Был час пик – везли матрацы, обнимая их руками. Ах, матрац – очаг семейный. База всех утех в любви. Засыпает каждый третий под звон демократической мольбы. У кого матраца нет, тот очень жалок и раздет. У него нету жены и порванные штаны. Денег ему не занимают, и бедным негром все считают.
Так вот, каждый выходной люди матрацы покупают или все в музей сбегают. Но есть в Москве категория людей, которым нет дела до уникальных вещей. Они не интересуются живописью и архитектурой. Они приходят глянуть на халтуру, разевают рот до потолка, повторяя эти лишь слова:
– Эх! Люди жили!
Им не важно знать, что стены расписаны Пюви де Шаваном. Им важно знать, сколько это стоило болвану. Они поднимаются по мраморным лестницам с одной мыслью в голове: «Сколько здесь стояло лакеев? И получали ли они чаевые вообще?»
В столовой, обшитой дубовой панелью, они не смотрят на резьбу. Их мучает одна мысль, что в еде у купца было в ходу. И сколько это стоило при нынешней дороговизне. Очень много таких людей в жизни.
А тем временем Лиза бежала по улице, глотая слезы на ходу. Она думала о своей счастливой и бедной жизни. «За пазухой» у мужа и в быту: «Ах, если бы еще стол и стулья – это было бы богатством обоюдным».
Как ей есть сейчас хотелось, в мыслях куры завертелись.

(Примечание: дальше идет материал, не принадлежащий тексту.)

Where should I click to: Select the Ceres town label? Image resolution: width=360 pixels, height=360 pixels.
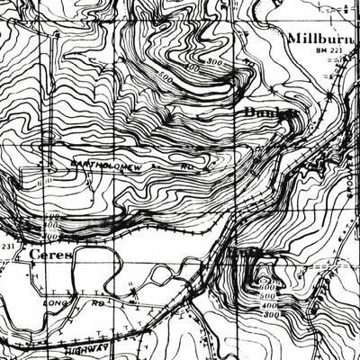tap(50, 255)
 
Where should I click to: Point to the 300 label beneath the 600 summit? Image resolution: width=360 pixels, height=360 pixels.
tap(272, 314)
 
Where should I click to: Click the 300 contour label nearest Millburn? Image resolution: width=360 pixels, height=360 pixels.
tap(213, 61)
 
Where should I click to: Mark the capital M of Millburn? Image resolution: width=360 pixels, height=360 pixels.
tap(296, 39)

Бутерброд с икрой купила и, краснея, проглотила. Лиза вытерла платочком рот и смахнула крошки. Стало как-то веселей и смешно немножко. Домой идти ей не хотелось, и она музеем загорелась. Двадцать копеек болталось в кармане, и этого хватило до финала. Ноги где-то минуты за три в помещение ее занесли.
На грани двух миров проходит борозда. Она сопоставляет два разных образа. Мир нынешних лакеев, живущих в забытье, довольные матрацем, портретом на стене. Их престарелой бабке, живущей в нищете где-нибудь на юге, а может, в полынье.
И мир богов от солнца, кто жил лишь для себя, имея то богатство, что в сказке короля. Мир ненасытной жадности и алчности господ. Тот мир богатых отроков был как упрек веков. Все возводилось в рамке музеев и столиц. И люди восхищались твореньем без границ. Это были комнаты, поставленные павловским ампиром, мебелью чудесной, успокаивающей взгляд вампира. Лизу сразу поразил стол морских дальних глубин. Это был не стол, а площадь Театральная. А пара-тройка лошадей как десяток мелких вшей. По углам стояли кресла, и на них висело солнце. Отдыхали в полдень жаркий в персиковой тесноте колоннад ряды в огне. Посетители блуждали, словно козы на лугу. Каждый блеял про себя: «Ну и жизнь у них была!»
Дивясь и млея, Лиза вниз посмотрела. Там, в соседнем зале с гордой головой блуждали Бендер, и старик-папаша плелся, будто не ел каши. Тут уж Лиза разогналась и к знакомым вмиг пробралась. Она бежала мимо залов и эпох. И наконец-таки наткнулась на двух искателей дров.
– Здравствуйте! – сказала Лиза.
На лице их была мина: еще несколько минут – и взорвется все вокруг.
– Ладно, мы провинциалы, – сказал Бендер торопливо. – Ну а вас как судьба прям к нам в руки занесла?
– Я поссорилась с супругом и теперь брожу одна, как опасная чума.
– Ну, покинем этот зал, – коротко Остап сказал.
– А я его не посмотрела, – сказала Лиза, не краснея.
– Начинается, – шепнул Остап на ухо Ипполиту.
И, обращаясь к Лизе, ей сказал:
– Смотреть здесь совершенно нечего. Упадочно-бандитский аморал.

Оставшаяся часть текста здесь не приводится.